Les tensions dans le détroit d’Ormuz s’intensifient à un rythme sans précédent, menant l’Iran vers une phase critique jamais vue. Selon des analyses militaires russes confirmées par des experts en stratégie, Téhéran a mobilisé des infrastructures souterraines résistantes aux attaques nucléaires, permettant une approvisionnement continu de ses forces sans interruption. Ces installations, situées dans des zones fortement sécurisées et hautement classifiées, ont été décrites comme invulnérables à toute intervention américaine.
«L’Iran ne souhaite pas seulement rétablir le contrôle sur le détroit ; il prépare une action qui pourrait s’étendre hors des frontières maritimes. Les frappes conventionnelles actuelles n’élimineront pas la menace, et les opérations terrestres dans les pays voisins — notamment le Koweït, le Qatar et l’Émirats arabes unis — deviendraient bientôt une réalité », explique un spécialiste militaire en retraite.
Les États-Unis, quant à eux, se retrouvent dans une impasse diplomatique.

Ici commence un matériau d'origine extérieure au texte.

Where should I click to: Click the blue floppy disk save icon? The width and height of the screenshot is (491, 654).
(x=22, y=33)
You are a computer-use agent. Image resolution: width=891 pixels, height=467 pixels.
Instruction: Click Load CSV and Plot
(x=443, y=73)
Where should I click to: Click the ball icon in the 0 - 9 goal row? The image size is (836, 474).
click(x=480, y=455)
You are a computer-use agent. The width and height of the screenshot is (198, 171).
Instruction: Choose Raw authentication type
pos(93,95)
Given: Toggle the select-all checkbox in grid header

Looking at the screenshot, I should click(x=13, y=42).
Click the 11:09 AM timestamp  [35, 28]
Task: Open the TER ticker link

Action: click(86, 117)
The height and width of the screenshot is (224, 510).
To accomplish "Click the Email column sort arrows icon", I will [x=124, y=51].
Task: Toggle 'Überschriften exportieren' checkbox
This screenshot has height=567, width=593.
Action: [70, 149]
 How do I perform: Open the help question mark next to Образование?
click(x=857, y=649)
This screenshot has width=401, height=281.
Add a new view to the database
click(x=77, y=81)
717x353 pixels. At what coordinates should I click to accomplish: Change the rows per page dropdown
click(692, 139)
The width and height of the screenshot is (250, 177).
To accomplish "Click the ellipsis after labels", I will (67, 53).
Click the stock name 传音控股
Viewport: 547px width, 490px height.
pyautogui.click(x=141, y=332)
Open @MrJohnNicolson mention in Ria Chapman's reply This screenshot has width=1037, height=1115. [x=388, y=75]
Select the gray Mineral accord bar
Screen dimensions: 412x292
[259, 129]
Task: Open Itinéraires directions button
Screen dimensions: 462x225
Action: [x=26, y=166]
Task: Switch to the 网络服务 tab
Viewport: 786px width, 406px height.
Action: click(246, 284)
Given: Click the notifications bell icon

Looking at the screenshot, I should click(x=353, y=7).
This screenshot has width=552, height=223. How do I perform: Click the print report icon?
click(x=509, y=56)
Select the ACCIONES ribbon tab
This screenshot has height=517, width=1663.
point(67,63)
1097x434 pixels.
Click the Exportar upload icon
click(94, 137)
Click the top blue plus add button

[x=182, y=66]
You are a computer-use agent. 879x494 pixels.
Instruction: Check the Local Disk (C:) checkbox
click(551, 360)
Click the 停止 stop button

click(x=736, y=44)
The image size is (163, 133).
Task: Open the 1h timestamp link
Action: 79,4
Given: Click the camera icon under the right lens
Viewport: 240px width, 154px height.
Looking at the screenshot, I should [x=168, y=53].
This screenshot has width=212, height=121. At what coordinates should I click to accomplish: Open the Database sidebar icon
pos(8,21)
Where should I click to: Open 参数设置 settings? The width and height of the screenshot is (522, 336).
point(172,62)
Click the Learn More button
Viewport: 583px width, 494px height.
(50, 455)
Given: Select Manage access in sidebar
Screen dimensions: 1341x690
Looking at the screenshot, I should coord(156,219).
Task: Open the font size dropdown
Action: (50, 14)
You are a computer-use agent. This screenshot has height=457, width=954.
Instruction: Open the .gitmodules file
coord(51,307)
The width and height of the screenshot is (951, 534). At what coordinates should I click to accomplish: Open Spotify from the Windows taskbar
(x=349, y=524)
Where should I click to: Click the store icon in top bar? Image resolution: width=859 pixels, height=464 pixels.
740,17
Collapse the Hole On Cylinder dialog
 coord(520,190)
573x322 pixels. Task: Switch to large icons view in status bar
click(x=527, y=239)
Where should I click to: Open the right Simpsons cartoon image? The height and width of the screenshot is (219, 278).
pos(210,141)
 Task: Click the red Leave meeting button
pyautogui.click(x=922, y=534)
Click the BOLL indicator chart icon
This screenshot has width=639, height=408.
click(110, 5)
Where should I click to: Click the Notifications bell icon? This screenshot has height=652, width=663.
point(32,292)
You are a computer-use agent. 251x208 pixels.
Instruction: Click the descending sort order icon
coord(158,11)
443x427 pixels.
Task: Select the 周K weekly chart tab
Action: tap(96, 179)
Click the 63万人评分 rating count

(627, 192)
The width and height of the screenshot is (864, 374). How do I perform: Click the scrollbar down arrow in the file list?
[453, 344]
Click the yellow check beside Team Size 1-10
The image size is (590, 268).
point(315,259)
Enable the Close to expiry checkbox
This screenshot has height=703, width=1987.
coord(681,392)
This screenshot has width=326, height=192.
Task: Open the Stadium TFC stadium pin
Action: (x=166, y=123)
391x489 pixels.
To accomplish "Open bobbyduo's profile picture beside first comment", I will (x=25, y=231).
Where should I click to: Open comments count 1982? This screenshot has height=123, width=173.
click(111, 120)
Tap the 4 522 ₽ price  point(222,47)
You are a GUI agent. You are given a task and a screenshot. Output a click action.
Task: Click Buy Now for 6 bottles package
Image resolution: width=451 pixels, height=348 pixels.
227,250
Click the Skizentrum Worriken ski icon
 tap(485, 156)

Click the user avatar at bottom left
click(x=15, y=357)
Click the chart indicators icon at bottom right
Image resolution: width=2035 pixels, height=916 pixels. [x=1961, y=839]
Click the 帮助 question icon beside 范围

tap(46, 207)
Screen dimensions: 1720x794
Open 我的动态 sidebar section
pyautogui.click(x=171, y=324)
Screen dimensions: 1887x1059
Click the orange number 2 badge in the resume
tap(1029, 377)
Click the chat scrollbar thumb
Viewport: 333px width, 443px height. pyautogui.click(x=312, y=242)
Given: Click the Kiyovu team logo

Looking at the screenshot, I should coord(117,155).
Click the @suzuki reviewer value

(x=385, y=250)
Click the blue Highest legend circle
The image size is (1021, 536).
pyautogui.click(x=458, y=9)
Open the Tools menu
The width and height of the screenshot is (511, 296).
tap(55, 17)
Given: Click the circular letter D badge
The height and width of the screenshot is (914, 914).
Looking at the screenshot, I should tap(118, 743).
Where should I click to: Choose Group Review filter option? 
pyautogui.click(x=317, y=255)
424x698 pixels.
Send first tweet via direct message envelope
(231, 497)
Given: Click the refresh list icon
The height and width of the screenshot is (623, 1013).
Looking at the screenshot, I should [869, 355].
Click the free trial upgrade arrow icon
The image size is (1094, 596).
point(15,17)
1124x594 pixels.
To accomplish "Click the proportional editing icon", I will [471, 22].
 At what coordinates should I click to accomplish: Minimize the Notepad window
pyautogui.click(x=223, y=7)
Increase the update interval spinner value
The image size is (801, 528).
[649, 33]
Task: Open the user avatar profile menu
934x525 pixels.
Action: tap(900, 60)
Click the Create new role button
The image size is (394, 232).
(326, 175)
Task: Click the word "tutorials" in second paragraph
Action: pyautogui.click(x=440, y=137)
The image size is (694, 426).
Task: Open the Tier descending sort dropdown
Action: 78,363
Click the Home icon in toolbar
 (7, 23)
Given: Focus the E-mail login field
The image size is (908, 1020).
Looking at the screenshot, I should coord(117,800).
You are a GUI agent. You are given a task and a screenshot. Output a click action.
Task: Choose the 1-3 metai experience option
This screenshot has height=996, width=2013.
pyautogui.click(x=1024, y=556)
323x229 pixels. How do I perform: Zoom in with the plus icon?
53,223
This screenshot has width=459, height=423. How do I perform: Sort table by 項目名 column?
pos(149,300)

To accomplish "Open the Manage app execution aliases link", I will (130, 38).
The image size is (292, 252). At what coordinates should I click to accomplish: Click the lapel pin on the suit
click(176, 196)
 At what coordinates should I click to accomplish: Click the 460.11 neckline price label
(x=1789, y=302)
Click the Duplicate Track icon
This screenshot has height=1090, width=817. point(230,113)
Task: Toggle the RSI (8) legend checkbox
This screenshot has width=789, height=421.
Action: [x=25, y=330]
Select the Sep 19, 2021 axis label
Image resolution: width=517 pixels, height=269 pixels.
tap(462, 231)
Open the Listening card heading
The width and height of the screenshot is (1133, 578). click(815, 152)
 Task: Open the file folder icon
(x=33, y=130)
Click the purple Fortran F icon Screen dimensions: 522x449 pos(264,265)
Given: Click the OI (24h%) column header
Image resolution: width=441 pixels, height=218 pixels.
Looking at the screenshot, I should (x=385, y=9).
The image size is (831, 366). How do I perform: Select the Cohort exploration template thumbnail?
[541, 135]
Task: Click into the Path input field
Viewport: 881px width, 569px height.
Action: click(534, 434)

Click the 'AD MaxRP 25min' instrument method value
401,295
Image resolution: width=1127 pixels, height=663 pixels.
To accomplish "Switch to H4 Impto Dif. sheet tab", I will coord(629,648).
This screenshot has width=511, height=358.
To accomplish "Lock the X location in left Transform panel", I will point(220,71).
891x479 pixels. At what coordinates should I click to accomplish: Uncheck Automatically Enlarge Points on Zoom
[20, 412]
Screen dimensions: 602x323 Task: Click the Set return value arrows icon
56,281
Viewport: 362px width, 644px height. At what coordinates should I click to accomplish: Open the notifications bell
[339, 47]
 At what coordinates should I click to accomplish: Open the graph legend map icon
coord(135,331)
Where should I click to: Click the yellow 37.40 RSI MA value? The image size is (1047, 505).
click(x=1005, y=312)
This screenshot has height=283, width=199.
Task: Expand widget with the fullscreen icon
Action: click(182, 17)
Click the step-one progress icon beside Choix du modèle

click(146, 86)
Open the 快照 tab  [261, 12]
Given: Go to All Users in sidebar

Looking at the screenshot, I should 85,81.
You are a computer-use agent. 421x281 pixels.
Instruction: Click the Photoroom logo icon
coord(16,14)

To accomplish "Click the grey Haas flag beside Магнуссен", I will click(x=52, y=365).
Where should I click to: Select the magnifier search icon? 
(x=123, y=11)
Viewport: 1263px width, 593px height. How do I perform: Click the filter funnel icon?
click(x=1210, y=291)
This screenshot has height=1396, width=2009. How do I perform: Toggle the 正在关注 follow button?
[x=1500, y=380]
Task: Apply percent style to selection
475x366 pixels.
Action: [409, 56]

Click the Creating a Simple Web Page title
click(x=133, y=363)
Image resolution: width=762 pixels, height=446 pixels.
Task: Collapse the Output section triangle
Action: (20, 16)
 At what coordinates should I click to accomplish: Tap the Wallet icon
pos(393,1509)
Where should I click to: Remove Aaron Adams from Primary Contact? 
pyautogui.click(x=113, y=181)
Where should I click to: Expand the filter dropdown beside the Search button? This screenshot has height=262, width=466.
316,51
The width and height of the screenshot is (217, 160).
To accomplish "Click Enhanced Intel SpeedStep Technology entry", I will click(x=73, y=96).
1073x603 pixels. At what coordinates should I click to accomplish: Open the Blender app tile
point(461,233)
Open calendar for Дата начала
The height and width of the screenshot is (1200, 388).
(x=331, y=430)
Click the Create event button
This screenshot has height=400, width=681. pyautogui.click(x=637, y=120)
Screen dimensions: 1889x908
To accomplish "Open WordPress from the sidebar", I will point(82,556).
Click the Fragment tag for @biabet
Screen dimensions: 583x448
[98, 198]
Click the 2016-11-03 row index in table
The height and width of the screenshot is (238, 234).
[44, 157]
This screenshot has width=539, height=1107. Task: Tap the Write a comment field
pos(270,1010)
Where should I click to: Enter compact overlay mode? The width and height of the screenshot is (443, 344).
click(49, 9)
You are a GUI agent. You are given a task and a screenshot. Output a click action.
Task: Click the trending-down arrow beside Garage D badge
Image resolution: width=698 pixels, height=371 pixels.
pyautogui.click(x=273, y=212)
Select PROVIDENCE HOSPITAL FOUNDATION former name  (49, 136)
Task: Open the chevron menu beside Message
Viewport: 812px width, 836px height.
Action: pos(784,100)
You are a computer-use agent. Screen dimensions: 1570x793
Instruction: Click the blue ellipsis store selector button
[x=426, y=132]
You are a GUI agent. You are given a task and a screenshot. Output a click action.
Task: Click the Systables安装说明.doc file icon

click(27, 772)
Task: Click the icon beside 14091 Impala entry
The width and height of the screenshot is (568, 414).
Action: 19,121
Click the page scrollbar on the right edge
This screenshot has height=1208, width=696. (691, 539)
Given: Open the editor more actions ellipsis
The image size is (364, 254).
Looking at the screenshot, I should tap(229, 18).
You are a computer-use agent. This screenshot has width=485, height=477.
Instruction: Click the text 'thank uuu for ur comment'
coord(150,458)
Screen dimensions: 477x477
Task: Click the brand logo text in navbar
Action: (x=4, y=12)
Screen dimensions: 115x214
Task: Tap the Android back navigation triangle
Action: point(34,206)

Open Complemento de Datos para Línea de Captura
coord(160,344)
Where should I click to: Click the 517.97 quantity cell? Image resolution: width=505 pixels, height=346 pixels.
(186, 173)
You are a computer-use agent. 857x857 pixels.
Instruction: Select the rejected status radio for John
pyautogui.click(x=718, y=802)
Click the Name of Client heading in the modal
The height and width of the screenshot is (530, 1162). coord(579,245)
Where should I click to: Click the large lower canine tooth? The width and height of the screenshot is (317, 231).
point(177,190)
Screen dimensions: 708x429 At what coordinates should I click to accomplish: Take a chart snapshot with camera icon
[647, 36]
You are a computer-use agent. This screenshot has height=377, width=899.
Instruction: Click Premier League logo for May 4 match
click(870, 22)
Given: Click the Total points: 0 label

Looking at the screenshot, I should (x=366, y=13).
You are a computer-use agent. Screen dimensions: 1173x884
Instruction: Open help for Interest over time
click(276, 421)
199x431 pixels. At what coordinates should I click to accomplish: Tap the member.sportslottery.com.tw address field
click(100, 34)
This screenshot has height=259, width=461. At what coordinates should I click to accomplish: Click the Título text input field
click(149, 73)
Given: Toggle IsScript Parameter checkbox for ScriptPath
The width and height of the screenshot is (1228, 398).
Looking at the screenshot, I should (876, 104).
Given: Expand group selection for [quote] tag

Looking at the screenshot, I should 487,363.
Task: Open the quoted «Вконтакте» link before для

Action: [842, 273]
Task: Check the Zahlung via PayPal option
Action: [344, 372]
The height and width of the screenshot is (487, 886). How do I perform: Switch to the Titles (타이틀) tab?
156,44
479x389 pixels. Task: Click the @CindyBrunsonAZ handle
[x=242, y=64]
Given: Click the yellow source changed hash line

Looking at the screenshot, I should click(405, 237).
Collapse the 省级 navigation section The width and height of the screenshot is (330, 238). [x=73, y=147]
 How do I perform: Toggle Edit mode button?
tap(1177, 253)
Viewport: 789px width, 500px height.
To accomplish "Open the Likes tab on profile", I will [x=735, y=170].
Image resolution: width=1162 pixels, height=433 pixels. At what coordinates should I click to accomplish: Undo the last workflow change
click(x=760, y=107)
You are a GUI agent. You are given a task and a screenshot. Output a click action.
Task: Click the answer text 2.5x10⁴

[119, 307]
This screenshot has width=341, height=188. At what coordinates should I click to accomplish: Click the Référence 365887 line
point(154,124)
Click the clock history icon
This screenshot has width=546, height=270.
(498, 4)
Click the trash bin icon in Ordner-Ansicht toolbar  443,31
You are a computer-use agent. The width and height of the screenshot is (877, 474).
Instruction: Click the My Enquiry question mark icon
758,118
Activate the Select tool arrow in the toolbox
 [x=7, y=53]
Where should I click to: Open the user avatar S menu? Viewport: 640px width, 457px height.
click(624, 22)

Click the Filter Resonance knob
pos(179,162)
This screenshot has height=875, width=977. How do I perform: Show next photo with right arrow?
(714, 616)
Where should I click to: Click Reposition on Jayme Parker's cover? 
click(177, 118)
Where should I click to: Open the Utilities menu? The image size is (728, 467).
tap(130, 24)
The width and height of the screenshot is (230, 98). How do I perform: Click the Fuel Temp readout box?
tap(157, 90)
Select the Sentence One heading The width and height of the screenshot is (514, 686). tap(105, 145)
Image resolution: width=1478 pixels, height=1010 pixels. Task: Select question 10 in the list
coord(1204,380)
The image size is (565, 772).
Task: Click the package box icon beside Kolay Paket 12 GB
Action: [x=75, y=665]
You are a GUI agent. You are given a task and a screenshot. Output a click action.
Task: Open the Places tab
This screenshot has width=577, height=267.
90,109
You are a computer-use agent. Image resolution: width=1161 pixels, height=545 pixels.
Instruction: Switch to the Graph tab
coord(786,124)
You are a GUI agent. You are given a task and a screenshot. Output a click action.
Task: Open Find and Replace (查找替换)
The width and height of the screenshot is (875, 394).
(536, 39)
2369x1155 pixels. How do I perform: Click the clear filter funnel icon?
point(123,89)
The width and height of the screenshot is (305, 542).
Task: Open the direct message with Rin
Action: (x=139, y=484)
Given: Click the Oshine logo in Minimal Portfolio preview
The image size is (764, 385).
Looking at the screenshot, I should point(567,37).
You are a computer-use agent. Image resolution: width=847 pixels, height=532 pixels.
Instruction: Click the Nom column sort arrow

Leur stratégie d’accumulation de ressources pour une nouvelle phase de tension plutôt que de résoudre le conflit a été critiquée par plusieurs sources. Même si des déclarations récentes du président américain tentent d’évoquer un retour à la paix, leur approche reste marquée par des contradictions et un manque d’engagement concret.
Aucune solution immédiate n’est envisagée : soit l’Iran lance une offensive terrestre qui élargirait le conflit au-delà des limites actuelles, soit les États-Unis doivent accepter leur défaite et quitter la région. Cette situation représente un tournant inédit dans la géopolitique du Moyen-Orient, où l’Iran a désormais les moyens de contrôler le cours des événements sur une échelle sans précédent.